Okay, So obviously I know the difference between RGGB and RGBW chips, BUT I don't really see the point? Can anyone explain why LED manufacturers have made this chip?
I'm talking about OSRAM OSTAR lighting LED - I have a new project at work and am thinking of using RGB led of some type to cover all my colour needs, as I need to make the following colours:
Blue, Green, Red, Amber or Yellow,White and Magenta (pinkish).
Currently we just use separate colour leds for each separate colour, but I'm really wanting to make a multicolour option.

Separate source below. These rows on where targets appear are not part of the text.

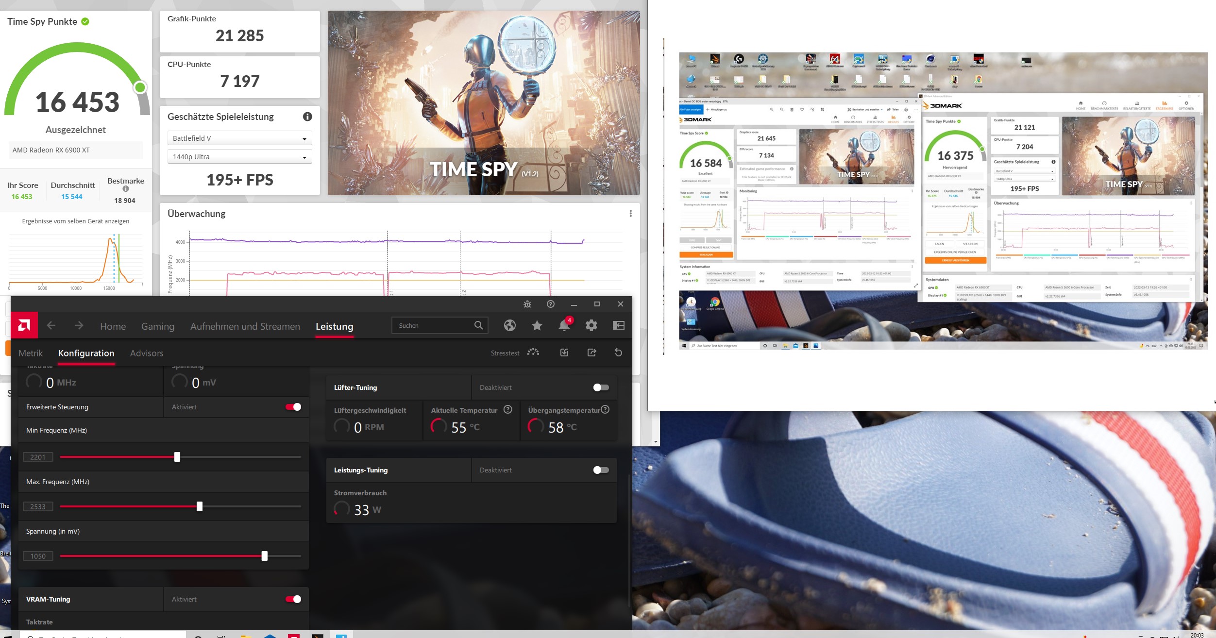Switch to the Metrik tab
This screenshot has width=1216, height=638.
pos(31,353)
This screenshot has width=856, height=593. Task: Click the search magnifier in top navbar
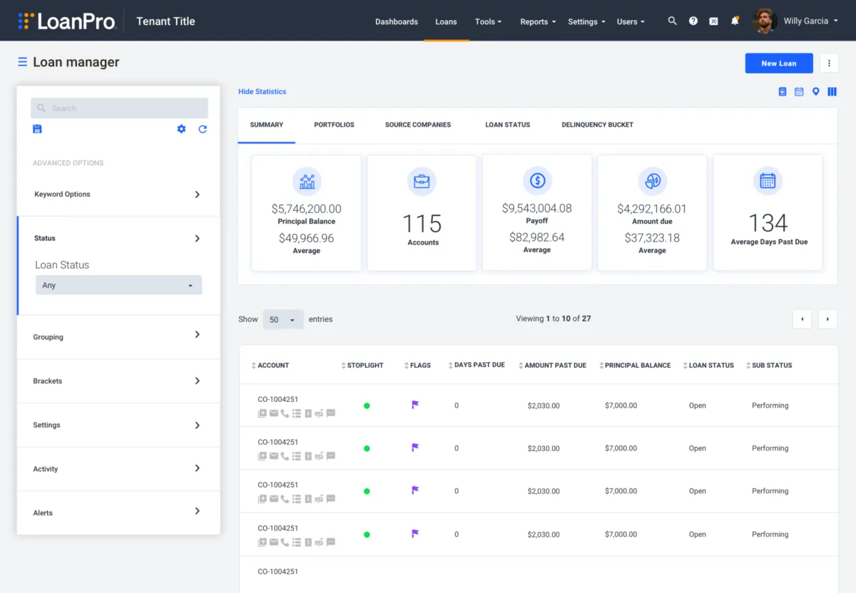click(x=672, y=21)
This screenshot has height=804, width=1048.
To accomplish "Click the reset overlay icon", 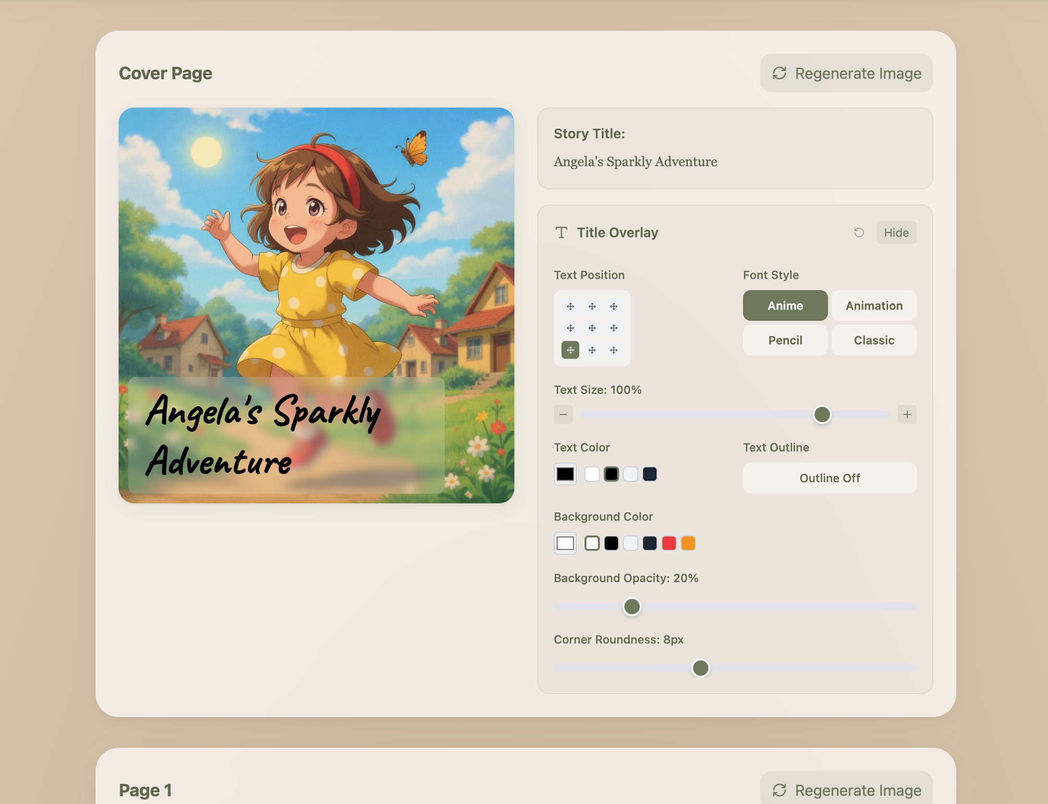I will [859, 232].
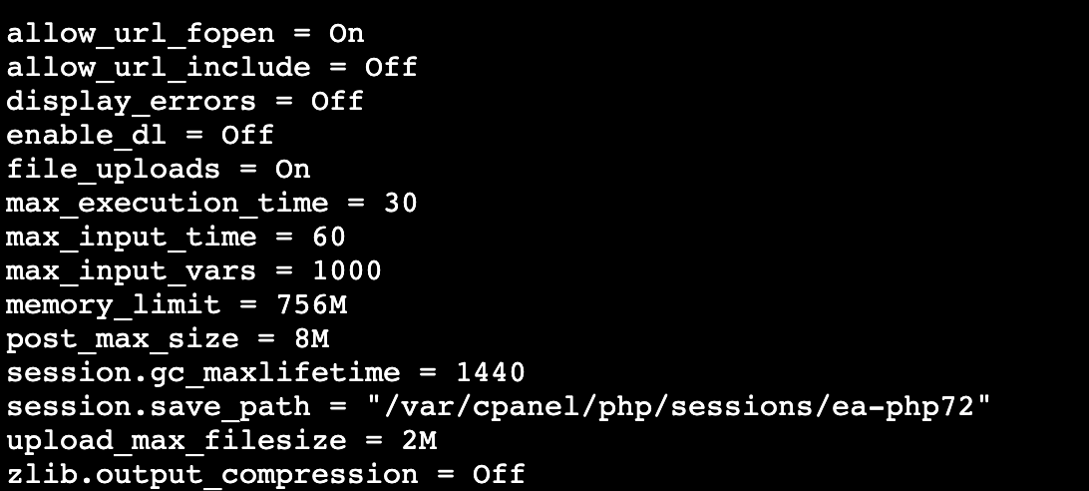Click the allow_url_include directive text
The width and height of the screenshot is (1089, 491).
[159, 67]
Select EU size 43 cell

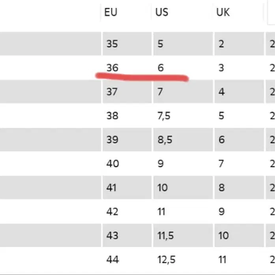[x=127, y=236]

Having only used cheapie RGB, and not to any real extent, I can only give feelings based on that; if you want pure white, or want "paler" versions of colours, I'd say (guess) the RGBW would be the better option, with a dedicated White component you could mix it with the other colours to get pale colours, or use it solely for "pure" white. Maybe the RGBs I've toyed with have been too cheap or the drivers not optimised properly, but I could never get a correct mix for "real" white; not an issue for what I was doing, close enough was good enough, but that may not be the case for you.
Sorry Optical Inferno - I think you may have misunderstood - my query is WHY do they make the different versions? Does the green-green version produce better amber / yellow colours than a single green/red in the RGBW? Or does the additional green chip allow a greater White spectrum?
So in summary, I'm not concerned with who makes the best RGGB or RGBW but WHY I should use one over the other?